### Written request A
In the forum thread, which sentences in the post by truetomaself end with a question mark? List all of them.
### Written request B
Quote the stretch of the forum thread from "Now the thing" through "and kids etc.".

### Provided passage
"""

I do not think he was particularly attracted to any of the girls there - no matter how beautiful they may appear, there is nothing attractive about them. I am one of the odd few who did not go through with it and found them repulsive.

He almost certainly felt guilty as hell about it when he got back to his hotel room.

Him telling you was more to do with helping him with his guilt than anything else.

Him telling you that he did not remember was his way of reducing the impact on you and not hurting you "as much".

Now the thing to beware is this: *having done it one time, it is very easy for him to do it again and again during his travels and keep/compartmentalise it from you (no matter how much he has apologised) - I have seen this first hand. * 

This is where you need to really come down hard on him if you plan to stay together. Get every detail about what he is doing, where he will be "entertained" and ask him to call you regularly no matter how late the time in either country. Clamp down on it and get him into the habit of declining this sort of behaviour and finding more interesting things to do like (in my case) asking where I could go shopping at that time of the night to buy stuff for my wife and kids etc. 

He is generally a good egg that can go bad and you need to tighten up your grip on this situation or else let him go completely. Trust but verify all the time until it becomes routine and second nature for him to (a) not cheat; and (b) report in all the time and regularly.

Take care and I hope that was more helpful than destructive.


----------



## truetomaself (May 19, 2014)

you are right.The promiscous random women,part I had researched on the net,he never told me. But one thing I know he gets tipsy very easily.While when going to the nightclub he had called me and told me that he is going to a nightclub and at that point of time I remember he was quite slurry.I knew he had drunk a little too much,.He admits that he got out of control.He has compromised on his morals and values and I can only hope he has learnt his lesson.If i look at everything with a question mark I cant get on with life,can I?Do I have any other choice?or else I will end up asking myself numerous questions which would never be answered.This will increase the bitterness.He has grown up in a very conservative family and actually has never been exposed to such openness earlier.All said and done if he makes an consicous effort of not letting anything like this happen( which he is constantly telling me).The only thing which has made me give him a chance is he has come up to me and owned it up.Maybe the details has come a little late.But he did confess when he had a way out,right?So for once let me go ahead with this.I knwo him since we were 24-25.he was always a very unsocial person who couldnt communicate his feelings very well.Now we are communicating a lot,talking to each other and trying to address this together.Lets hope for the best.See I have no choice but to believe him now.Whether I can trust him again?well,only time will tell.I have to look ahead right?

"""

### Stored data

"""

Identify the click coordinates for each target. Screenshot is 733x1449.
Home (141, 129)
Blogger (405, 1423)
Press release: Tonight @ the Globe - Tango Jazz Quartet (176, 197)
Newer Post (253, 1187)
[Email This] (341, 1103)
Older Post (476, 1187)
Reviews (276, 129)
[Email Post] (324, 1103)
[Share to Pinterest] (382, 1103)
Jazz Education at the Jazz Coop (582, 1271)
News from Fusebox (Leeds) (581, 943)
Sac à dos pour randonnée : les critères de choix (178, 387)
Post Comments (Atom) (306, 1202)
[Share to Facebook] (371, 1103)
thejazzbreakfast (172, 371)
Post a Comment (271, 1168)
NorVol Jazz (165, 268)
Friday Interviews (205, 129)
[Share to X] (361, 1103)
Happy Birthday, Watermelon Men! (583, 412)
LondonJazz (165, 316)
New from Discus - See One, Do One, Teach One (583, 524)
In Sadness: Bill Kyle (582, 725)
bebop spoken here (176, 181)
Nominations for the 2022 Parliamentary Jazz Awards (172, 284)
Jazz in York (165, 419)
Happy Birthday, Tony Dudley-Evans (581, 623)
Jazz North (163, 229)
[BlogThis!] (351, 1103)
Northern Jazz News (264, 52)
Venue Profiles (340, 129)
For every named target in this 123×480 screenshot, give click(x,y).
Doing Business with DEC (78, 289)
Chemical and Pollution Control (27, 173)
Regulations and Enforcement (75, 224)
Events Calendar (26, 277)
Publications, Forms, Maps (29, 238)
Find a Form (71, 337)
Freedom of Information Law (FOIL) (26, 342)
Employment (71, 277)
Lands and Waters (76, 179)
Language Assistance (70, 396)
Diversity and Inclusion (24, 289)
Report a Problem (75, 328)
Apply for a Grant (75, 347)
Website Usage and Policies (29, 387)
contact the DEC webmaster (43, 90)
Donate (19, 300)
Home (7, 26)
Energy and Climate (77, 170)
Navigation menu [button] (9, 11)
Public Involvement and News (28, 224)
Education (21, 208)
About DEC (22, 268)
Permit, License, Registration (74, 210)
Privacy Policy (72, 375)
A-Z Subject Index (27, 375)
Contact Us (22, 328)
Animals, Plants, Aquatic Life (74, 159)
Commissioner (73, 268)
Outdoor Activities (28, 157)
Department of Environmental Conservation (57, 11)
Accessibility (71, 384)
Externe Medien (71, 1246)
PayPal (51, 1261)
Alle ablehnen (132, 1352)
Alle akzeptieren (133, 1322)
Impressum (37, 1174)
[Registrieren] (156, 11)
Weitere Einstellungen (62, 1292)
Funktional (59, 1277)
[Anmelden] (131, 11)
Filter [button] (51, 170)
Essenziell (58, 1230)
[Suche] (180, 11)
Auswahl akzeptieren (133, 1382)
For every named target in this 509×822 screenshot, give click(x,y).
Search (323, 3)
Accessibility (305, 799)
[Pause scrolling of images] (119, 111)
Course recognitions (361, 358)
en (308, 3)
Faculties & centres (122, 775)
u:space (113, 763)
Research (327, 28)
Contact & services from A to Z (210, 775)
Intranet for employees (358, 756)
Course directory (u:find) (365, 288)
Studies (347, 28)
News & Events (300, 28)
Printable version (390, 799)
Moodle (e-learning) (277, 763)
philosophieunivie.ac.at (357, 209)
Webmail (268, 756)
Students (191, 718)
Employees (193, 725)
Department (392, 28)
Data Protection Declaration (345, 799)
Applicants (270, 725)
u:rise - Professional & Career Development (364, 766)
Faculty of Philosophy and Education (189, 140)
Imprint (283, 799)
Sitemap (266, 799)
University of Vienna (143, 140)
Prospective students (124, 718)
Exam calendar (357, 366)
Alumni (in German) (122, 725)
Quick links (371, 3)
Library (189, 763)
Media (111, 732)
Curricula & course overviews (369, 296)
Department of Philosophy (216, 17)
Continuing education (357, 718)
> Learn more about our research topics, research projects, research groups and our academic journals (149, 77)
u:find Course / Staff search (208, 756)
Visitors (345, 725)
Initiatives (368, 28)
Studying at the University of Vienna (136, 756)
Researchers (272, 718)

"""

### Full solution A
- If i look at everything with a question mark I cant get on with life,can I?
- Do I have any other choice?
- But he did confess when he had a way out,right?
- Whether I can trust him again?
- I have to look ahead right?

### Full solution B
Now the thing to beware is this: *having done it one time, it is very easy for him to do it again and again during his travels and keep/compartmentalise it from you (no matter how much he has apologised) - I have seen this first hand. * 

This is where you need to really come down hard on him if you plan to stay together. Get every detail about what he is doing, where he will be "entertained" and ask him to call you regularly no matter how late the time in either country. Clamp down on it and get him into the habit of declining this sort of behaviour and finding more interesting things to do like (in my case) asking where I could go shopping at that time of the night to buy stuff for my wife and kids etc.